Strange visions assaulted me. I dreamed my galpal had metamorphosed into a wind-up German articulated monkey, with glowing eyes and gnashing teeth, rhythmically crashing her symbols. I awoke with a start, heard a scuffling sound. Probably, I thought, a rummaging rodent. Again, I drifted off.
The door flew open. “What the ffff–?”
A small shadowy figure, maybe five feet tall, yelled and leaped about in the most frightful manner. He, she, or it then darted out the door and off into the jungle. The Boogie Man? I bolted out of bed, disentangling myself from the mosquito netting, and started yelling for help. Girlfriend woke up and joined in on the chorus: banshee-shrieking loudly.
How did he get in?
Our screaming roused the couple in the cabin next door. Together we assessed the damage. A daring escapade. The intruder had dropped in after breaking the bamboo near the roof, attempted a stealthy escape via the bathroom window by prying loose its wooden bars, then instead somehow found the key in the dark and left right through the front door. All without waking us! It was lucky we both slept with our money belts, containing our passports, traveler’s checks, and credit cards.

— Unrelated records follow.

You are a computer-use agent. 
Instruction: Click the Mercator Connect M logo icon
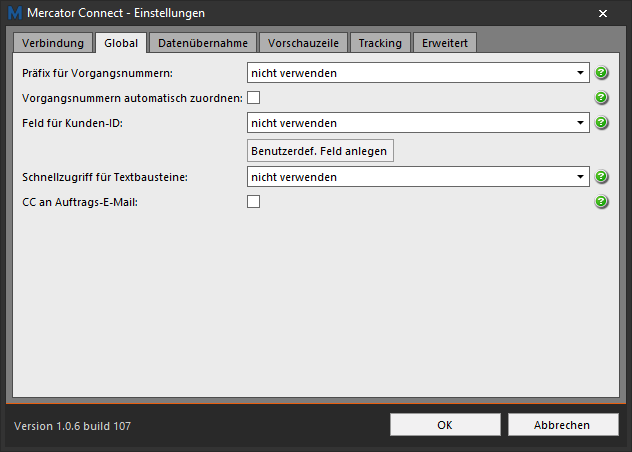(x=15, y=13)
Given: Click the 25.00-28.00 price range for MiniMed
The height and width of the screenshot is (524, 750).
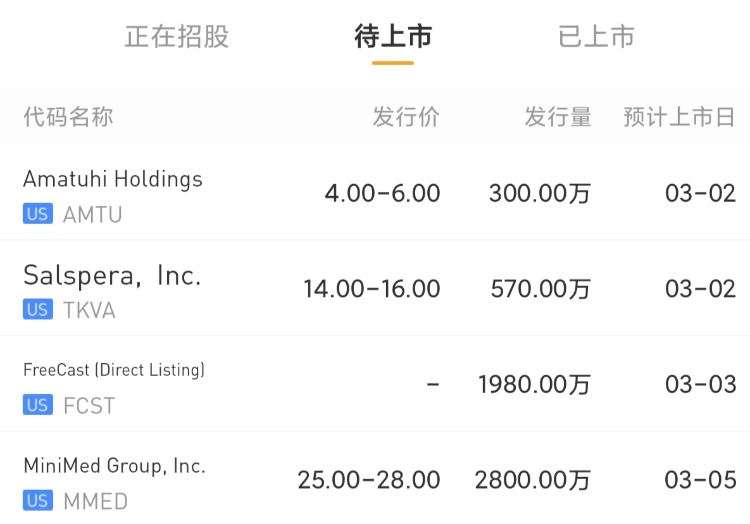Looking at the screenshot, I should tap(369, 480).
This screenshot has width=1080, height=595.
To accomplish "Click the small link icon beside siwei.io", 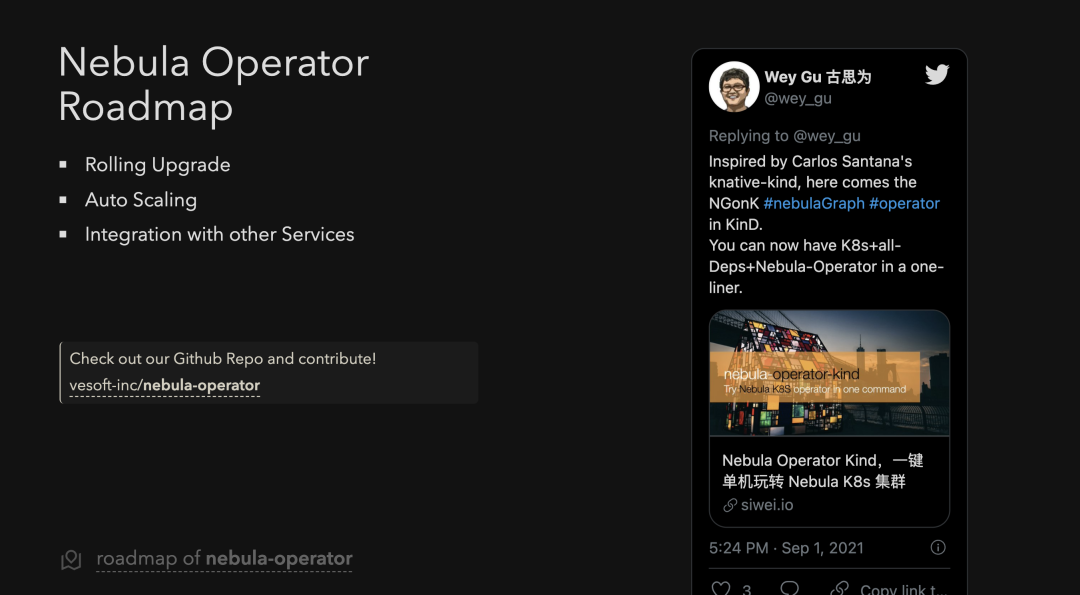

But something had left with our visitor: my day wallet. We woke up the manager, who seemed at a loss about what to do. A bearded German, awoken by the ruckus, piped in, “Why don’t you help them?! They’ve just been robbed!” He then added he’d heard the same thing had happened here just a few weeks back.
Conveniently, the police station didn’t open until eight, and our bus was to depart at seven. Could this have been an inside job? Completely snookered, we left without informing the police.
What else could we have done?
Out here in the wilds of Indonesia’s largest and most mysterious island, after all, could we be absolutely certain the thief, whom I’d only half glimpsed in retreat, was in fact human? The Missing Link? In any event, I chose to believe the abominable burglar was indeed the fabled Indonesian Ape Man, who’d just committed the perfect crime only to vanish once again back into legend.
As easygoing orangutans were “rehabilitated” and trained to survive in the wild, ornery ape men were “civilizing” themselves and learning to rob from the rich. Apparently, greed is common to all species, not subject to Linnaean classification. Yet for all his efforts the artful-dodging anthropoid had made off with only fifty U.S. dollars, several thousand Indonesian rupiah, and a New York driver’s license, not to mention my library card.
I wonder if even now the Abominable Sumatran, like a shaman in the light of his crude campfire, is still puzzling over these mysterious manmade objects, trying to discover their use.